Like most all sane, rational poker players, I had enough of Will ‘Assoof’ Kassouf’s antics when he made a complete and total ass of himself at the 2016 WSOP.
Well, (un)lucky for us, he returned to center stage – literally – for the 2025 WSOP Main Event, and the assigned poker media turned his bizarre rantings into an embarrassing chase for clicks, for attention, and to see who could race fastest to the bottom of the media barrel.
Yeah, I come from the era of, “If it bleeds, it leads,” when it comes to writing news articles. Today’s media lives by the, “If it screams, it streams,” motto, and poker media entities foamed at their collective keyboards to chase each humiliating mouthful of word salad Kassouf spewed into the WSOP’s poker tournament arenas.
This WSOP Main Event was a media challenge, with four different entities vying for eyeballs, for clicks, for attention. The WSOP hired its own team to post items to the WSOP+ App (the App itself was a fantastic addition, the content not so much), mostly copying and pasting updates produced by the Poker News live updates team. Along with WSOP and PN, PokerOrg has its own team doing its own version of live coverage, along with full updates on the $25k Fantasy offering. Add to that the PokerGO stream teams producing final table coverage and daily Main Event streams.
Four media entities, all craving attention. Once Kassouf arrived, they all pandered to him being the lowest common denominator and he dominated all the coverage, much to the loss of every decent poker fan.

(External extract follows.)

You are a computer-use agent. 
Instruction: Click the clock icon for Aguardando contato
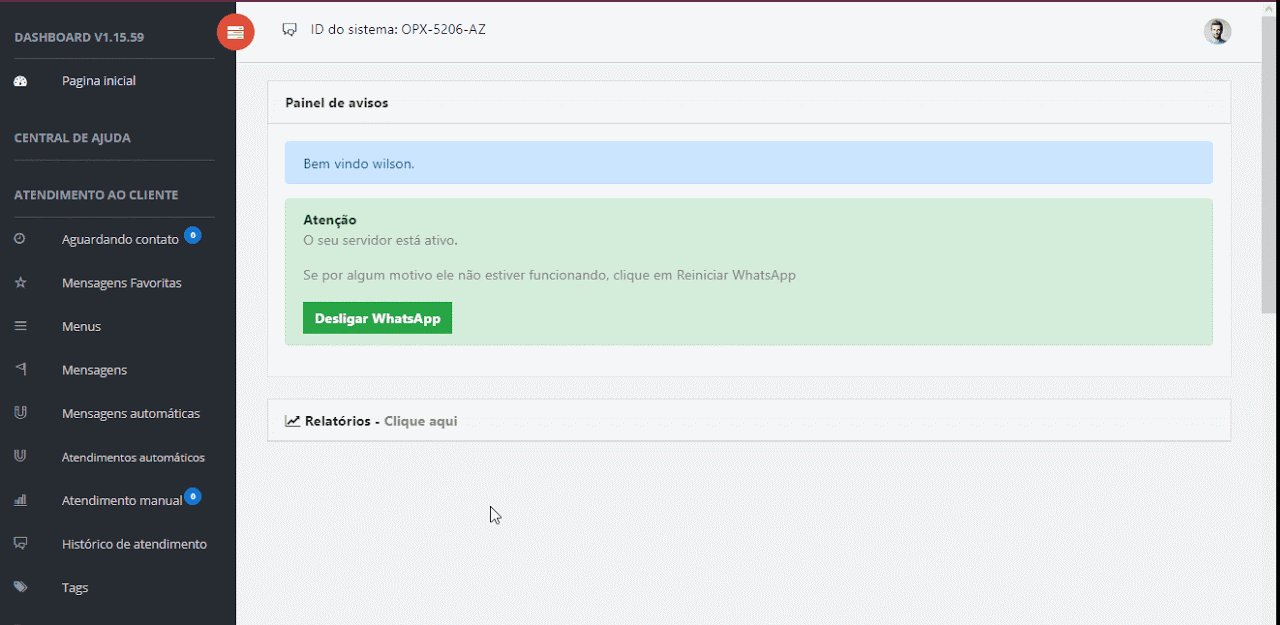tap(20, 239)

With fewer than 300 players left in the 2025 WSOP Main Event, the above-mentioned poker media posted more than 20 pieces of social media content JUST about Kassouf in a single day, no other player mentioned more than once.

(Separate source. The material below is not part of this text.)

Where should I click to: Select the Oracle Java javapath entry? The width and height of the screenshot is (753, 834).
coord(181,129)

We’re better than this (aren’t we?), can’t we tell good stories without Chasing the Kardashians 24/7/365? As disgusted as I am seeing how the coverage went, I understand where its drive comes from. “If it bleeds, it leads,” refers to writing newspaper articles and focusing on the car crashes and shootings over the ‘feel-good’ stories readers loud and clear said they wanted … only to show it was NOT what they read.
One of the first strong online presences for newspapers was one I oversaw and operated in the early 2000’s, receiving the award for the best non-daily newspaper website in the US during my time there (sick brag, bro). This was when analytics was in its infancy, but its reality jabbed swords into the egos of reporters everywhere. Math don’t lie, folks, and it didn’t lie here. On average, 87 percent of the most-read article each month came from the ‘Crime and Courts’ section, where we wrote about car crashes, bank robberies, shootings and deaths .. aka ‘if it bleeds, it leads.”
So yeah, I don’t have to like the truth to accept it, I know WHY some reporters were forced by editors to abandon their ethics and morals and grovel at Kassouf’s feet. I take issue with those who reveled in groveling. Be better, damnit.